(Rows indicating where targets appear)
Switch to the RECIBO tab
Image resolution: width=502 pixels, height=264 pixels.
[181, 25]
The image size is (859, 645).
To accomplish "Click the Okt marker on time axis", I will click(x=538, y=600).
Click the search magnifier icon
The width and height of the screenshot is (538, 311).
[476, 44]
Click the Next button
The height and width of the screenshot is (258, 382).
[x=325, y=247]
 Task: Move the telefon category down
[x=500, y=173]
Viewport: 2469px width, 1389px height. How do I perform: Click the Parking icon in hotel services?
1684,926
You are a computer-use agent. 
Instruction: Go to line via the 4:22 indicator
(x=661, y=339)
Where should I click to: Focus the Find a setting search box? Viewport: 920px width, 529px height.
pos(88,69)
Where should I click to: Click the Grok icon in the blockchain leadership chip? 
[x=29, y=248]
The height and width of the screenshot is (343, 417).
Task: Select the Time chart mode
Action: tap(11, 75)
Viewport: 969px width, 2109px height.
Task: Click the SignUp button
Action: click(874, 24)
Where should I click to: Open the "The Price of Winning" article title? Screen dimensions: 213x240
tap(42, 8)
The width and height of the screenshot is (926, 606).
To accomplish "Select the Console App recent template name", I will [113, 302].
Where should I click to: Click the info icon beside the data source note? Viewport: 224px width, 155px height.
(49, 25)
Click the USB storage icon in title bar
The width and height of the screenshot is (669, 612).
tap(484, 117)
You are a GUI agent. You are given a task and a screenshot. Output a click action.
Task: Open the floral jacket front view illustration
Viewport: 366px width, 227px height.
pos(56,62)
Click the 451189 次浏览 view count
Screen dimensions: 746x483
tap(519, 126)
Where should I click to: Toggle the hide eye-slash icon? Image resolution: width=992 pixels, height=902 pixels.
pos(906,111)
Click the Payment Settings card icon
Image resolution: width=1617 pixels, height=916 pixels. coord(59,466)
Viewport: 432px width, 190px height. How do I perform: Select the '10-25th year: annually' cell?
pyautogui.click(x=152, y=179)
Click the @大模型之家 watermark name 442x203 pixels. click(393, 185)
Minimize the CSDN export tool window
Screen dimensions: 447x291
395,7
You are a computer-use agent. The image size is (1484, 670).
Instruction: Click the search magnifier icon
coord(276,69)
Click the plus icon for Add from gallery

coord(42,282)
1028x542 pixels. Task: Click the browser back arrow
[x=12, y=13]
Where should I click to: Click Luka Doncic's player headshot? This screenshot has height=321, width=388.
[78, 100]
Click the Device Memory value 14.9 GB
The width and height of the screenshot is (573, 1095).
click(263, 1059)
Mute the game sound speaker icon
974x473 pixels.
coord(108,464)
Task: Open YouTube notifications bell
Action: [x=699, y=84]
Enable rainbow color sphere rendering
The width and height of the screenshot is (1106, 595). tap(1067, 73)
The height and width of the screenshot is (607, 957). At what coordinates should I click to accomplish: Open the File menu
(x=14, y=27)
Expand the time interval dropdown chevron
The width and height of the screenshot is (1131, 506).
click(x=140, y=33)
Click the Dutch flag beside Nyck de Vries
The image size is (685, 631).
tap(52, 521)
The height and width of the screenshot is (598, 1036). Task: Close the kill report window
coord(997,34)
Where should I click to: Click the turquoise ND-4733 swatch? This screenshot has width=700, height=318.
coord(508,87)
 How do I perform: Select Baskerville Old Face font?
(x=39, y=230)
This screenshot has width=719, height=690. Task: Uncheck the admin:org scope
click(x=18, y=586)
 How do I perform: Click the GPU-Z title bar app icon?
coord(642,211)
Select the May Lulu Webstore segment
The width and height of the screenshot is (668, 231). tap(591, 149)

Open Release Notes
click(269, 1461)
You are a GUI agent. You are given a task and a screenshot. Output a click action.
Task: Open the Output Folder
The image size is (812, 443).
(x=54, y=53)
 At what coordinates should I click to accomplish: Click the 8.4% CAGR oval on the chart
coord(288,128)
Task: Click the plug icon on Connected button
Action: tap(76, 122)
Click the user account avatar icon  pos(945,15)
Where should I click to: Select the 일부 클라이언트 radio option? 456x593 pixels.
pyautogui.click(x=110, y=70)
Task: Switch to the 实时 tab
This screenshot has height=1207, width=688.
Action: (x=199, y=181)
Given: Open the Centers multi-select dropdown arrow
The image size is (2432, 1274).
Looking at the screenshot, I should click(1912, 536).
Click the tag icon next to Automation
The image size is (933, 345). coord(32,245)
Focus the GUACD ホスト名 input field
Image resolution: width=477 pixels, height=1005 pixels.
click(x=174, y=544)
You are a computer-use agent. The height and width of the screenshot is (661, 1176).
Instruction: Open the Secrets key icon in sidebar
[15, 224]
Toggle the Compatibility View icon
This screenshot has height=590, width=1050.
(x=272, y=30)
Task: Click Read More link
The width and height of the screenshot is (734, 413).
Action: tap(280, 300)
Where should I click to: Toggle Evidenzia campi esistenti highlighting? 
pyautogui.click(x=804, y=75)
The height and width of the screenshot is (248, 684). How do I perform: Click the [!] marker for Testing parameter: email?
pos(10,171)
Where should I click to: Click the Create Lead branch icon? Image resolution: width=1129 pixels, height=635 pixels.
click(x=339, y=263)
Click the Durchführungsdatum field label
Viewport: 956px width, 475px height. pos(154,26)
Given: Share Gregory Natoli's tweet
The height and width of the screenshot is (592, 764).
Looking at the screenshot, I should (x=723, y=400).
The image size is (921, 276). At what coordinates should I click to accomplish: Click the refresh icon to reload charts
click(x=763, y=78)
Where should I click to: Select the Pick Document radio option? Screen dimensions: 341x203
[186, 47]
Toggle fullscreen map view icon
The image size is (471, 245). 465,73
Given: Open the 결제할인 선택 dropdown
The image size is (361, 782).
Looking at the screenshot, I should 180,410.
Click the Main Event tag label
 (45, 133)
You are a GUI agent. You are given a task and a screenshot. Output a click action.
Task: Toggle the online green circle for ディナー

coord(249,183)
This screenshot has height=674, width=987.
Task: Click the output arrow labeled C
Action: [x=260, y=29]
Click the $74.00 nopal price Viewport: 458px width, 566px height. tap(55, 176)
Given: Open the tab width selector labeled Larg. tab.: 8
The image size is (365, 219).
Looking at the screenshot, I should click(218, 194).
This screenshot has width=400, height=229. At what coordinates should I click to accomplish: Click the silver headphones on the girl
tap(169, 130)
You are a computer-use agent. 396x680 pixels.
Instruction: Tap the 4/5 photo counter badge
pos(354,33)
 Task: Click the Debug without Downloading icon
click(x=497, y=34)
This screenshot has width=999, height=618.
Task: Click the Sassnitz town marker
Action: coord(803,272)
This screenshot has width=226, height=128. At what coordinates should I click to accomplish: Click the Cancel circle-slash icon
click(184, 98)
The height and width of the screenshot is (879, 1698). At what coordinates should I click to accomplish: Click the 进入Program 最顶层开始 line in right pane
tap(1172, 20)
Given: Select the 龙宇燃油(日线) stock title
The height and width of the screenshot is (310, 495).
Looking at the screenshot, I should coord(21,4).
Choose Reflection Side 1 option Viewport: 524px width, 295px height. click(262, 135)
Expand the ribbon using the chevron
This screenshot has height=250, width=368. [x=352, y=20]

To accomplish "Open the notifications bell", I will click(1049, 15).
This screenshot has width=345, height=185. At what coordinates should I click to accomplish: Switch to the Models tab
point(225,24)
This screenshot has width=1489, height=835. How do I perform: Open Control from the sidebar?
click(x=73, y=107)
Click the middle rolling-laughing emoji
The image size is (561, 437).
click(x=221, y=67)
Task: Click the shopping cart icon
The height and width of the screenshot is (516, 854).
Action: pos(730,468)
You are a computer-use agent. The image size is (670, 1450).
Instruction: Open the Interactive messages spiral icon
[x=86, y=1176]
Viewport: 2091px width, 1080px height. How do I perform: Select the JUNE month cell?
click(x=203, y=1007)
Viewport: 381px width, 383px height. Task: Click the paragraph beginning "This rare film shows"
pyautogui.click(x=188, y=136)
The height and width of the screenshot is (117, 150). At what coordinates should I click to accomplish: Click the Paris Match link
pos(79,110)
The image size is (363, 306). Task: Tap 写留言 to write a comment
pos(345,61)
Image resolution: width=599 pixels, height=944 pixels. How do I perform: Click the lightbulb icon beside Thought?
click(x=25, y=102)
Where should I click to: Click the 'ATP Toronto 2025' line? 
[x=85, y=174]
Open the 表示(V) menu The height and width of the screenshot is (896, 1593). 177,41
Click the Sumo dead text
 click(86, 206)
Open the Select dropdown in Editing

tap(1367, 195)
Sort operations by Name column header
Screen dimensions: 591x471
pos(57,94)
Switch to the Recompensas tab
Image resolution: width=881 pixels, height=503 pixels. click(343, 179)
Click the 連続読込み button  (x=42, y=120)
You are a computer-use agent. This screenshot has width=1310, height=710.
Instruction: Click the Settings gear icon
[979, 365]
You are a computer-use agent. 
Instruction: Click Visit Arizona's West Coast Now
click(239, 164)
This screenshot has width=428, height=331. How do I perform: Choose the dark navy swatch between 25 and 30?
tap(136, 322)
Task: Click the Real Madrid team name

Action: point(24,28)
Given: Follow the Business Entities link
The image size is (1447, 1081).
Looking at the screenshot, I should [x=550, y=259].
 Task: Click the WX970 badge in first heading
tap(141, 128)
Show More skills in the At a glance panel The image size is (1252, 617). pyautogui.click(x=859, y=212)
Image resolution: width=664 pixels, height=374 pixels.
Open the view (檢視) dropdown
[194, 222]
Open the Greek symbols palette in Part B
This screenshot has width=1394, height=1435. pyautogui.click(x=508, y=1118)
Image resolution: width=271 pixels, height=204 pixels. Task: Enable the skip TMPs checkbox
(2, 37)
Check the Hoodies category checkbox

• [TO DO] Retype the lines from the one containing "Where should I click to: Toggle the" through the one containing "coord(42,282)", including both of those lines.

• [REPLY]
Where should I click to: Toggle the hide eye-slash icon? Image resolution: width=992 pixels, height=902 pixels.
pos(906,111)
Click the Payment Settings card icon
Image resolution: width=1617 pixels, height=916 pixels. coord(59,466)
Viewport: 432px width, 190px height. How do I perform: Select the '10-25th year: annually' cell?
pyautogui.click(x=152, y=179)
Click the @大模型之家 watermark name 442x203 pixels. click(393, 185)
Minimize the CSDN export tool window
Screen dimensions: 447x291
395,7
You are a computer-use agent. The image size is (1484, 670).
Instruction: Click the search magnifier icon
coord(276,69)
Click the plus icon for Add from gallery

coord(42,282)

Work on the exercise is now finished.